D’accordo, il marketing non sarà una scienza esatta, ma la regola non scritta dell’overpromises esiste ancora oggi. Scagli il primo commento chi ha mai visto un brand definirsi, umilmente, “il secondo migliore sul mercato” – guai se non è il primo, o al limite un leader di settore. Già, perché il lessico pubblicitario esige che le esperienze siano incredibili, le occasioni imperdibili, i prezzi unici, i cambiamenti radicali – ci sarà un motivo se la crema sciogli pancia di Wanna Marchi ha venduto come nessuno, intasando le linee telefoniche come grassi saturi con le arterie. Insomma, per vocazione la pubblicità è sempre stata un po’ eccessiva, iperbolica, carica di aspettative. E seppure negli anni sia diventata, per deontologia o normativa, un po’ meno boriosa – Uliveto resta l’acqua della salute ma con una body copy più modesta (sì, l’uccellino vola raso terra) “Aiuta la digestione” – ha trovato nuove modalità per dirla grossa, come il fichissimo ma fakeissimo FOOH.

Non esiste?
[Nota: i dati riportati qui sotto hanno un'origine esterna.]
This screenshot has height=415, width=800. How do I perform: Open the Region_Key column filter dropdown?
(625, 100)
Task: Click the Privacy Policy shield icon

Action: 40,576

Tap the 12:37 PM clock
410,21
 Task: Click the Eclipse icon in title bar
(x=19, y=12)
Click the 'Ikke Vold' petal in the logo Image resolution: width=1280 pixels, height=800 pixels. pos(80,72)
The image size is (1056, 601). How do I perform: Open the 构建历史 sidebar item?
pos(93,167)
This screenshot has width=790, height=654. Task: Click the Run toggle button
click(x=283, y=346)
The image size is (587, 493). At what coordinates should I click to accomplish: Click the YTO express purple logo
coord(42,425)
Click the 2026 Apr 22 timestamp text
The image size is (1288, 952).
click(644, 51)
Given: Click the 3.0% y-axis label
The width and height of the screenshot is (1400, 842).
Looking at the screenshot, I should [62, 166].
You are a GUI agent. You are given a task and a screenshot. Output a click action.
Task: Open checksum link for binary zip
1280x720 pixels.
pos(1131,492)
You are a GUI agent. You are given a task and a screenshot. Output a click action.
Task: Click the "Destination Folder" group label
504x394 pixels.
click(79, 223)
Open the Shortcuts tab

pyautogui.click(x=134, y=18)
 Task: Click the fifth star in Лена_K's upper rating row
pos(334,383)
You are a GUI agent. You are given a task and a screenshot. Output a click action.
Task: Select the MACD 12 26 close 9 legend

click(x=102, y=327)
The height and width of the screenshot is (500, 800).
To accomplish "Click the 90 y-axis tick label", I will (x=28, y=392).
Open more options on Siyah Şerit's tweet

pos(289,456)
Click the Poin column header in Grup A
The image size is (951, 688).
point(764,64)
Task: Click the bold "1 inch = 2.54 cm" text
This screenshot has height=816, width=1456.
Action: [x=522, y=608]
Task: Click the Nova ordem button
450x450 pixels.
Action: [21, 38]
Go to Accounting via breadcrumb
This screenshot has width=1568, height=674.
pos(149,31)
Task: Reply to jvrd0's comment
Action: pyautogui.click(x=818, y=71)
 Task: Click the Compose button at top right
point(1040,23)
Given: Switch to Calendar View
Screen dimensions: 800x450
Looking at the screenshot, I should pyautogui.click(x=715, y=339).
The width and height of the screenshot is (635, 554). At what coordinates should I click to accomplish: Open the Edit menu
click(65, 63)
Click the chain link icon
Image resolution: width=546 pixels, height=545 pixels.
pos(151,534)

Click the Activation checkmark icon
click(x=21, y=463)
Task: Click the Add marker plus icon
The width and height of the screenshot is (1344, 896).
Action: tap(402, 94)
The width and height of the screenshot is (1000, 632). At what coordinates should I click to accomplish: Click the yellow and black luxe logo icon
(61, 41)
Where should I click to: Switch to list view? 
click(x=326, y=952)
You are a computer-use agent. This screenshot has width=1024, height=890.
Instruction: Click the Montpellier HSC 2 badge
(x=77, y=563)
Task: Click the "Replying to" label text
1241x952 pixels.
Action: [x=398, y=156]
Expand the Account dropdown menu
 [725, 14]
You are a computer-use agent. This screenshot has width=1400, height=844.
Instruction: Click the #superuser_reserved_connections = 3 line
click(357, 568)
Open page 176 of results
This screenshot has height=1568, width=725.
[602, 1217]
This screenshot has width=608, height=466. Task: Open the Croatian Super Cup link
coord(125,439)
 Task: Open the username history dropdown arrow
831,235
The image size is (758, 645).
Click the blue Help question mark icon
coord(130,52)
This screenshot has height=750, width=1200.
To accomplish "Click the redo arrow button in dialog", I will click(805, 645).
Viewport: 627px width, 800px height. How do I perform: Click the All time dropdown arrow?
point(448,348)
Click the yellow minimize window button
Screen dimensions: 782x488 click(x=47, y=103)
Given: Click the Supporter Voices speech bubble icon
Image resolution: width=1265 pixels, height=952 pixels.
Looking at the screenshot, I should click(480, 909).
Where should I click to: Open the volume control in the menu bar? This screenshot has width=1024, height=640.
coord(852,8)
Peccato.

Chi non ha visto il Big Ben indossare un enorme piumino taglia XXXXXL? La Regina, per fortuna sua, ma i restanti 67 milioni di inglesi certamente sì. Non di persona, ovvio, sugli schermi dei loro smartphone. Perché non è mai successo, anche se ci sono video che lo testimoniano.

 

Eccolo qua, il Fake Out Of Home, in tutta la sua regale falsità. Out of home, perché si tratta di campagne ambientate nel mondo “reale”, ma fake, perché nulla di ciò che vediamo è successo davvero. Un ibrido perfetto tra realtà e finzione, qualcosa che il cinema ha sempre fatto grazie agli effetti speciali, cavalcando le immense possibilità del verosimile pur restando dichiaratamente in una narrativa filmica. Qui, invece, il contenuto viene realizzato proprio con l’obiettivo di far credere – attraverso campagne digital che diventano virali – che si tratta di vere installazioni. Alla fine ti viene da chiedere se Netflix abbia davvero srotolato un preservativo gigante sull’obelisco di Buenos Aires o Maybelline dotato la metropolitana londinese di fantastiche ciglia da truccare con i suoi mascara

A(h)I che non fa male.

L’obiettivo, oggi come ieri, è stupire. Quello che cambia è lo strumento: l’utilizzo dell’AI accessibile a tutti rende la ricetta piuttosto semplice da replicare e se il cielo di Milano può diventare di colpo una mareggiata estiva (no, non è colpa del cambiamento climatico e sì, la Torre Unicredit non ha subito danni) allora un’idea può convincere milioni di teste prima ancora che diventi progetto. Certo, manca sempre una chiave fondamentale: l’esperienza diretta, ma non tutti sono Christo e possono permettersi di smuovere grossi capitali per far camminare davvero la gente sulle acque, con i Floating Piers si intende. Ecco allora che il FOOH ci viene incontro, provvidenziale, con un saving che fa gola a qualsiasi agenzia di comunicazione: sarà anche un amore bugiardo, ma lo perdoniamo.